Have you ever been out walking or driving around and you see a neighborhood prickly pear cactus that looks like it went a few rounds with a shark? What was one a proud cactus now has big chunks missing, or even better, has been taken down to a nub?
I was up in Carefree earlier this year and happened upon this prickly pear. It was quite a large one and had apparently served as a nice meal to a pack of javelinas. The photos I took do not even show all of the work they did, but it was impressive. If I had to guess, they were going for the tender little buds that were sprouting everywhere.
Seeing that cactus led me to remember a funny story from years past. One Spring, our Homeowner’s Association went ahead and planted some lovely little flowers to add some color to a road divider planter. They looked so nice and cheery and added a pop of color in the typically more brown and green setting…
The next morning on my way out, I noticed, no more flowers and no more pop of color. They were gone- decimated… Clearly a herd of javelina had come through overnight and had had a wonderful meal of them and went on their way. Needless to say, that was the last flower experiment in that area. I still get a chuckle when I think of that and wonder if the herd came back again looking for more.

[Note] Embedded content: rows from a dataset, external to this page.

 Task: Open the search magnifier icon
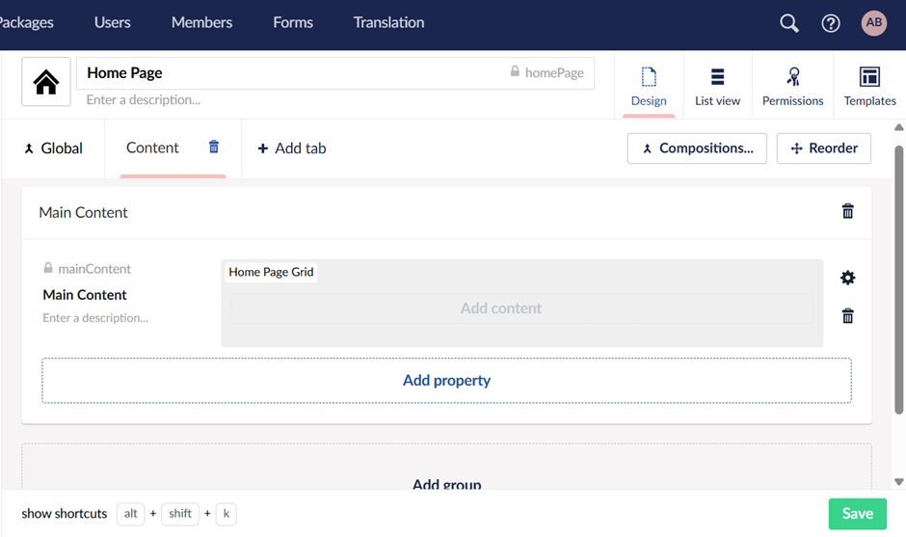(788, 23)
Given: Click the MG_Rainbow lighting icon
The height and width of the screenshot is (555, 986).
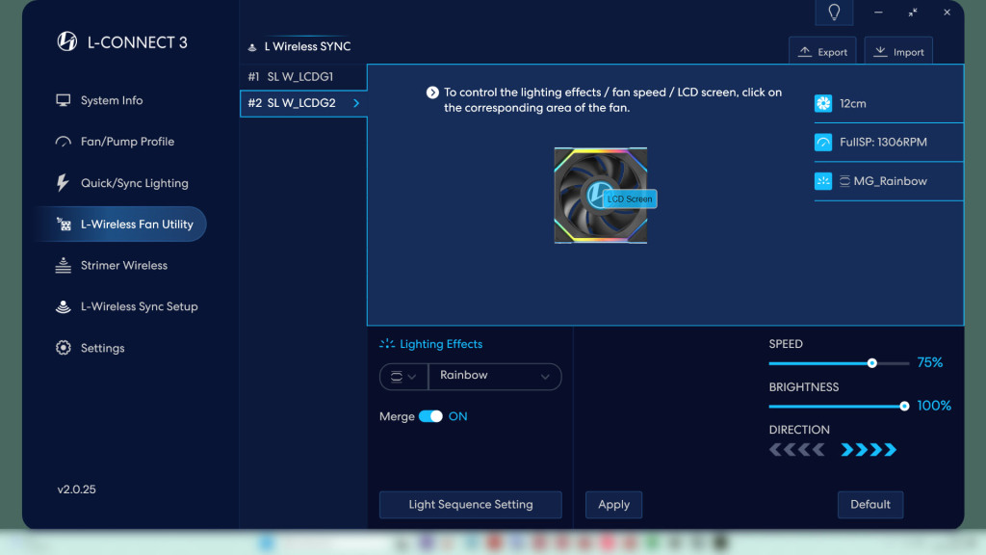Looking at the screenshot, I should [823, 181].
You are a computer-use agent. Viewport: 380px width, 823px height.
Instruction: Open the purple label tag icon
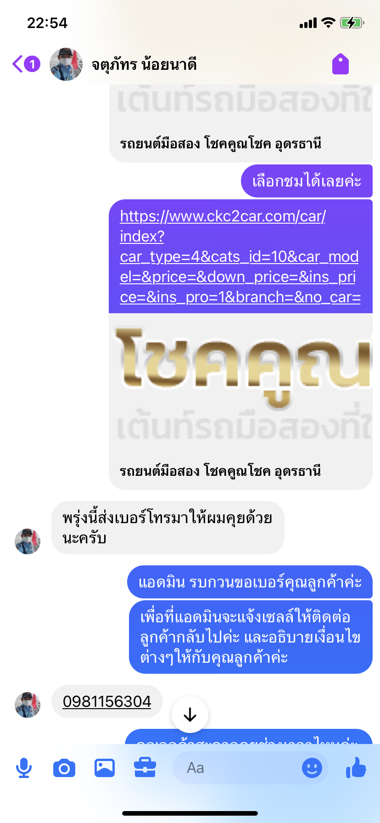[341, 64]
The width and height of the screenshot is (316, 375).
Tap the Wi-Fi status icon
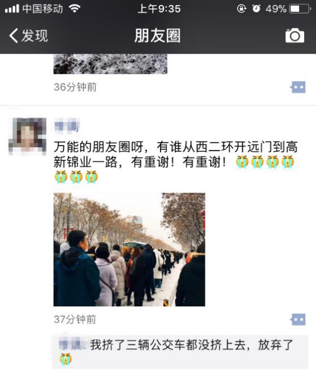(x=74, y=9)
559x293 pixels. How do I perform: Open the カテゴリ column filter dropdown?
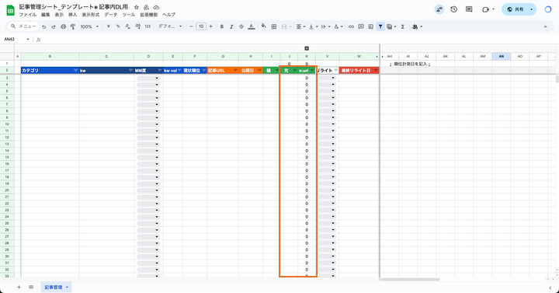(x=75, y=71)
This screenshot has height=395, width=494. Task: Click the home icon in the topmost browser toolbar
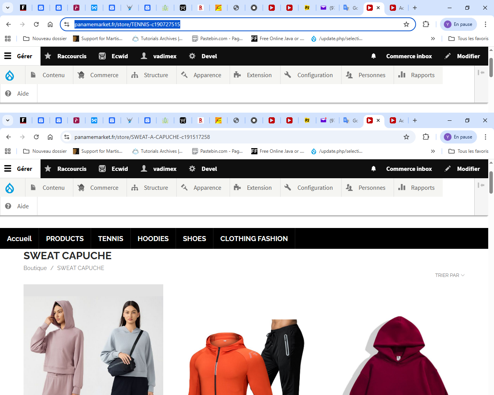50,24
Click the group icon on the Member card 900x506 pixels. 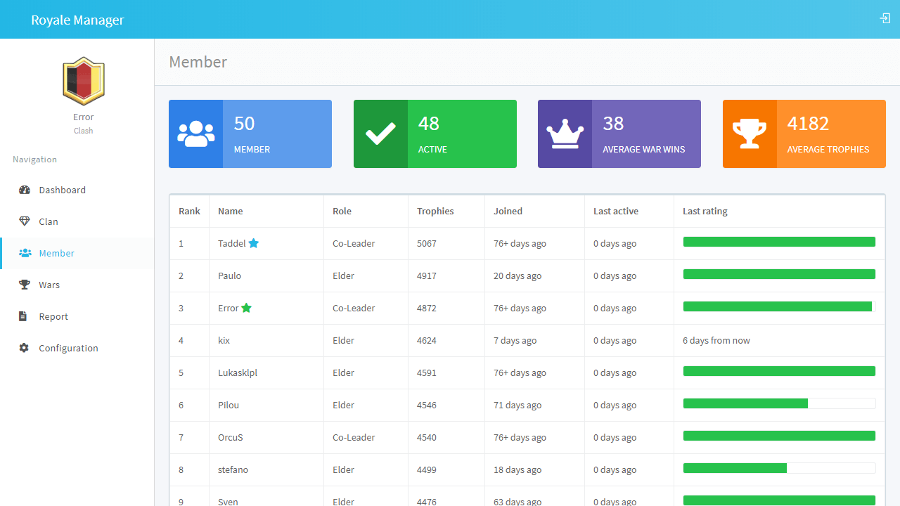(196, 134)
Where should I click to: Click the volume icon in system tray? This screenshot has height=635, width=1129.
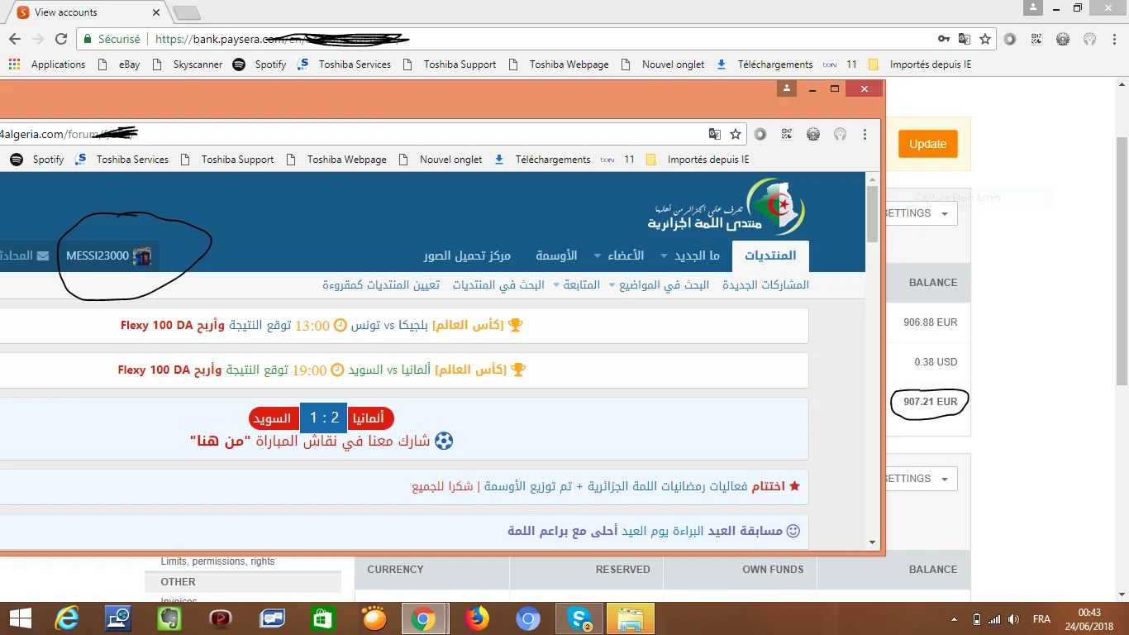(x=1014, y=619)
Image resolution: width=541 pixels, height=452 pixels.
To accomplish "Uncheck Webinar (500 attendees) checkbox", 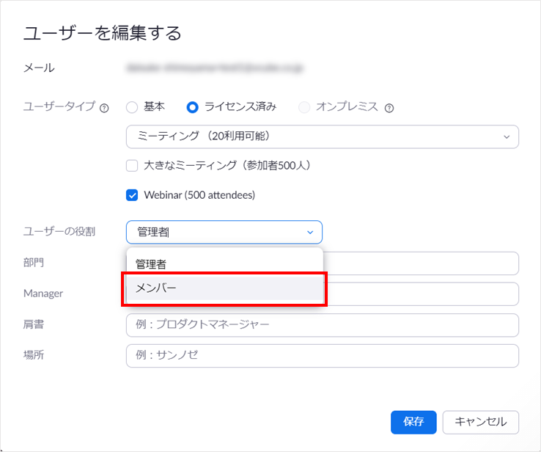I will click(132, 195).
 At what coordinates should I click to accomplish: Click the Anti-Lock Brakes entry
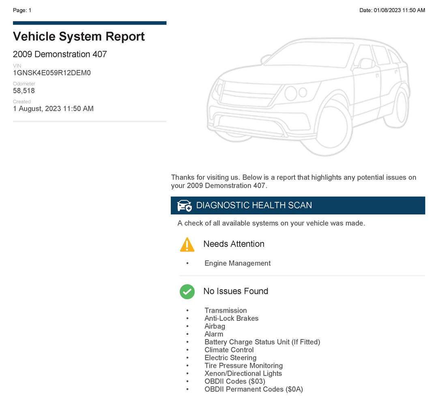pyautogui.click(x=231, y=319)
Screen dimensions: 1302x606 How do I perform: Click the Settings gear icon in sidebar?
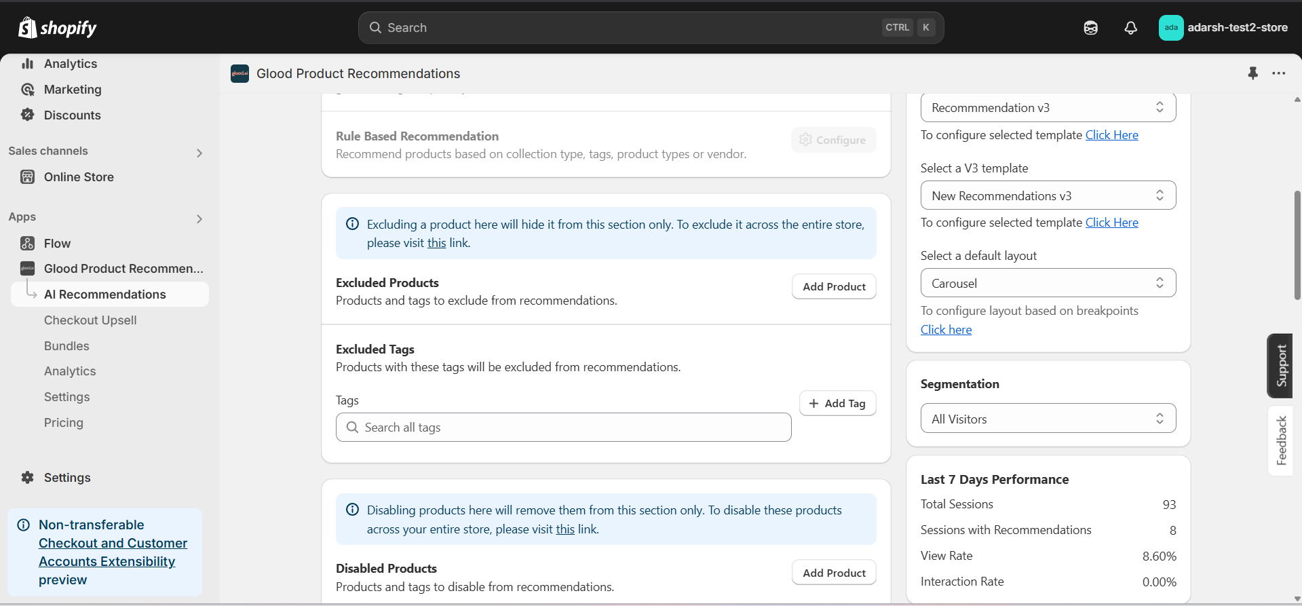28,478
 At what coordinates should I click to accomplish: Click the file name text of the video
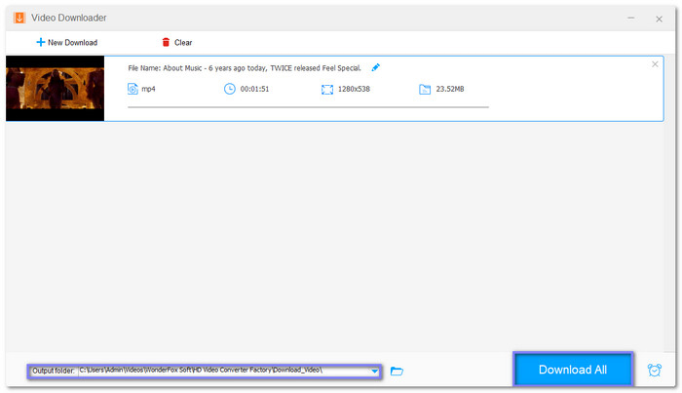[245, 68]
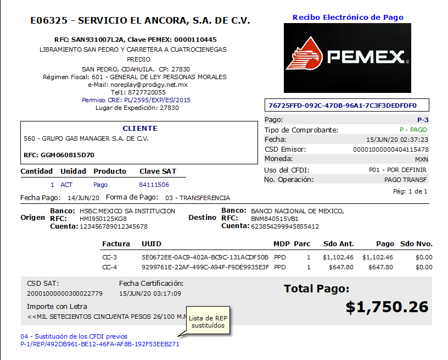The height and width of the screenshot is (360, 448).
Task: Click the client RFC GGM060815D70
Action: coord(59,155)
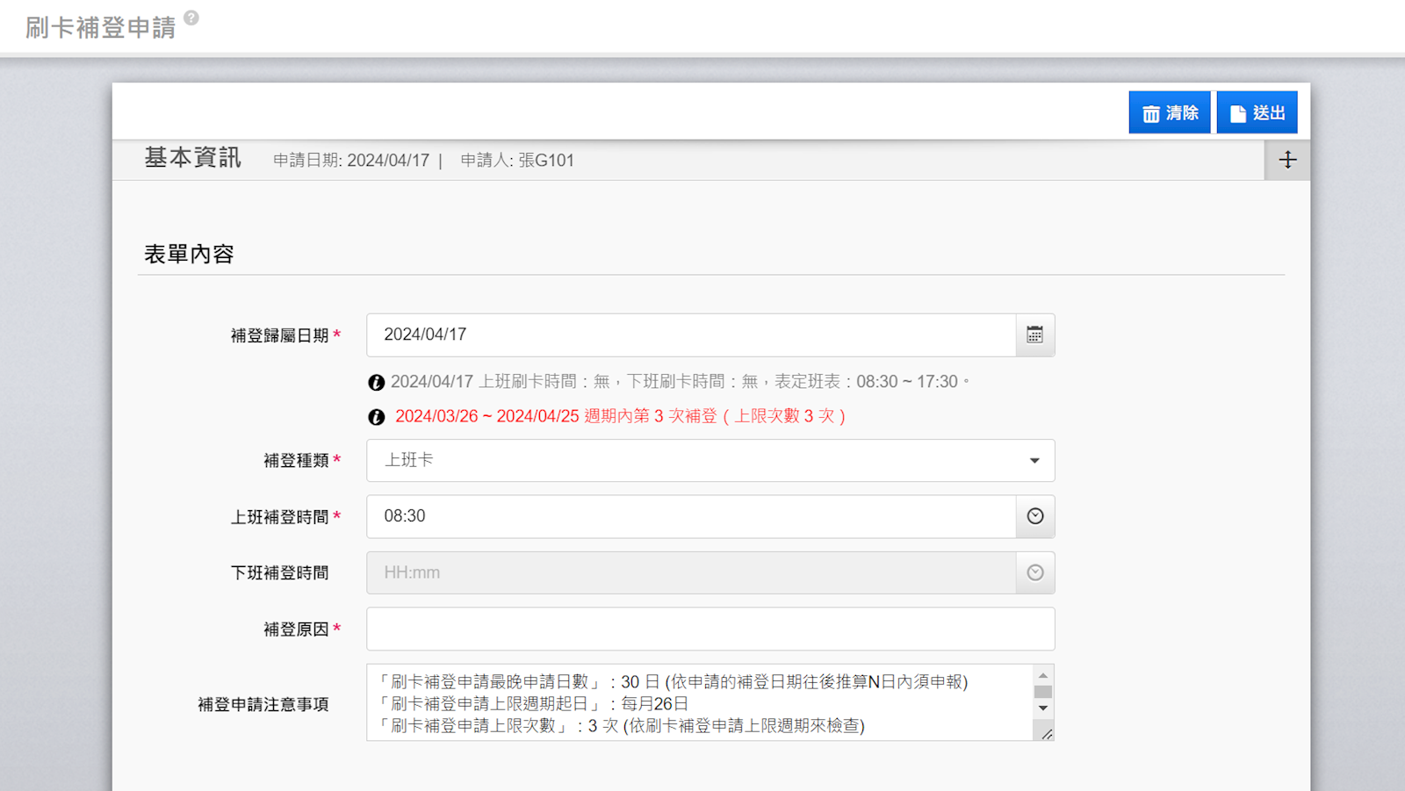1405x791 pixels.
Task: Click info icon beside red 週期內 warning
Action: click(x=377, y=417)
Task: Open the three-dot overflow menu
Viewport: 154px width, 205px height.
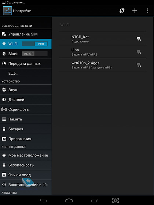Action: tap(147, 11)
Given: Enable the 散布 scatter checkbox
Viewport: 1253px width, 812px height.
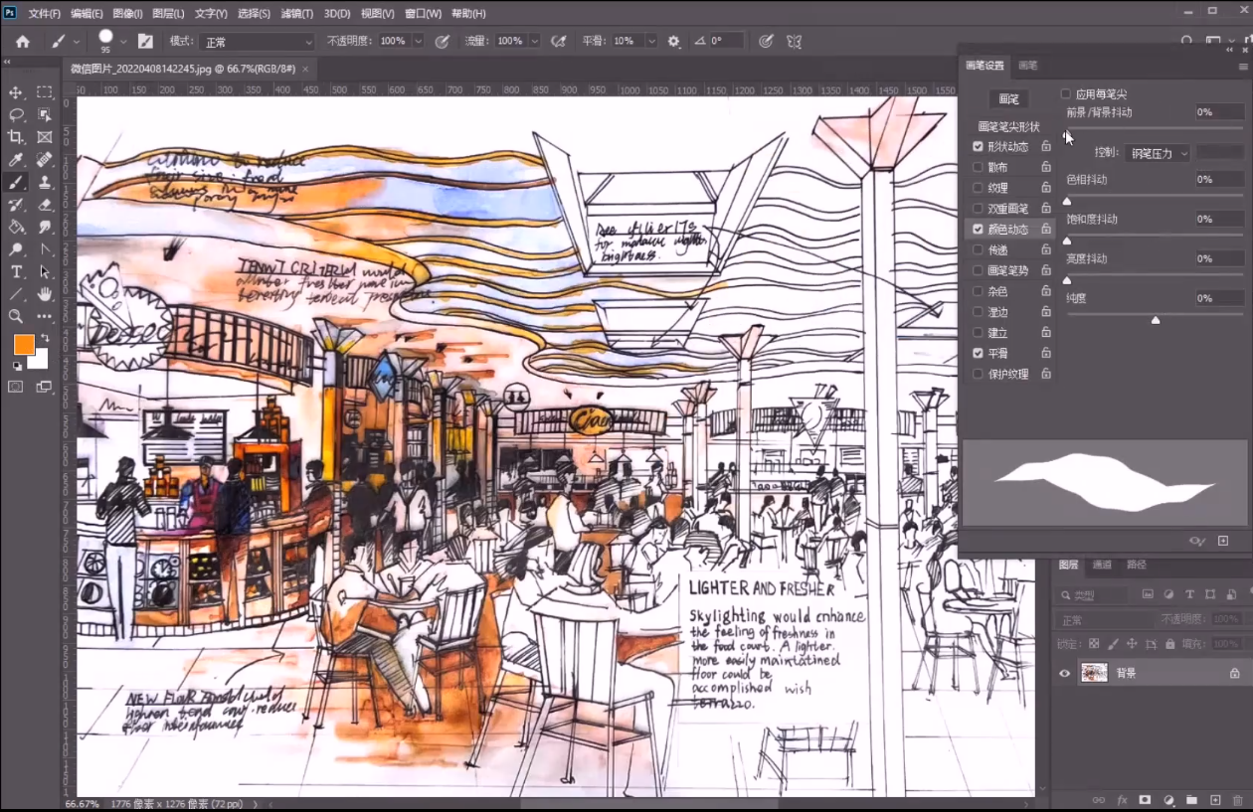Looking at the screenshot, I should (x=979, y=167).
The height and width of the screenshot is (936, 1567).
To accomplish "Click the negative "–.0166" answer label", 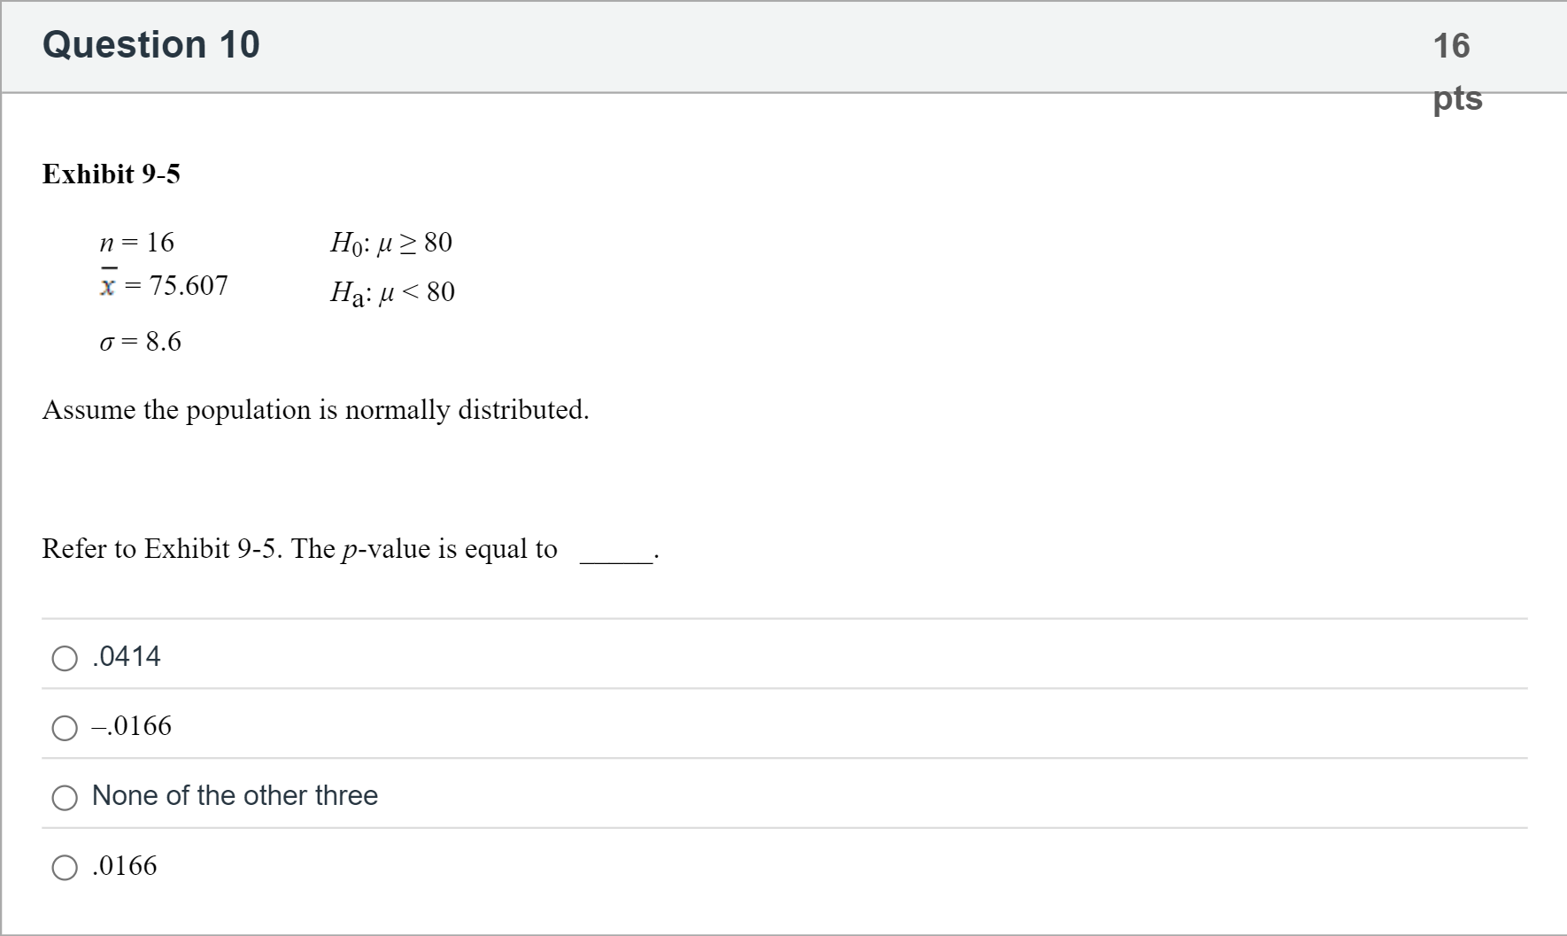I will [x=132, y=726].
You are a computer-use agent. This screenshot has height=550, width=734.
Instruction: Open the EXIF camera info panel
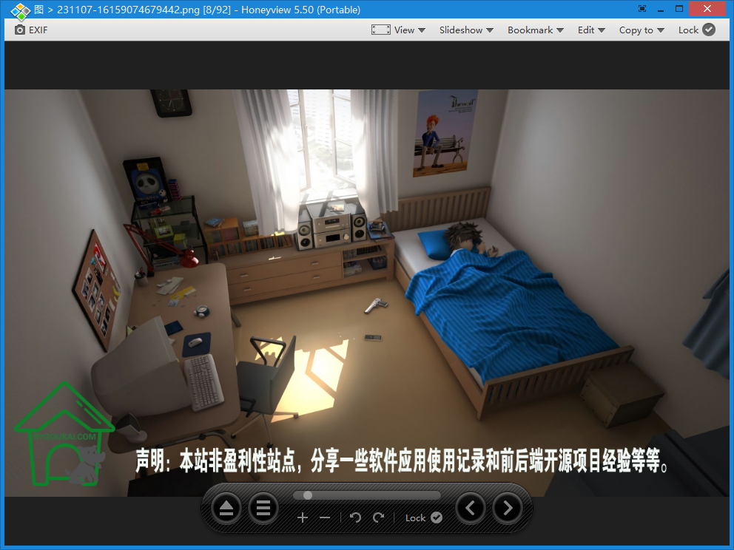click(x=31, y=30)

Prickly Pear Cactus Trivia: Did you know the prickly pear is not only a favorite for javelinas, but also a food source for many humans? The sweet fruit of the prickly pear has been eaten for centuries and is used to make jellies and sweet treats. Also, when the leaves are in their most tender state, they are harvested and are called nopalitos. You will commonly see nopalitos added to Mexican and Southwestern egg dishes as well as tacos and more.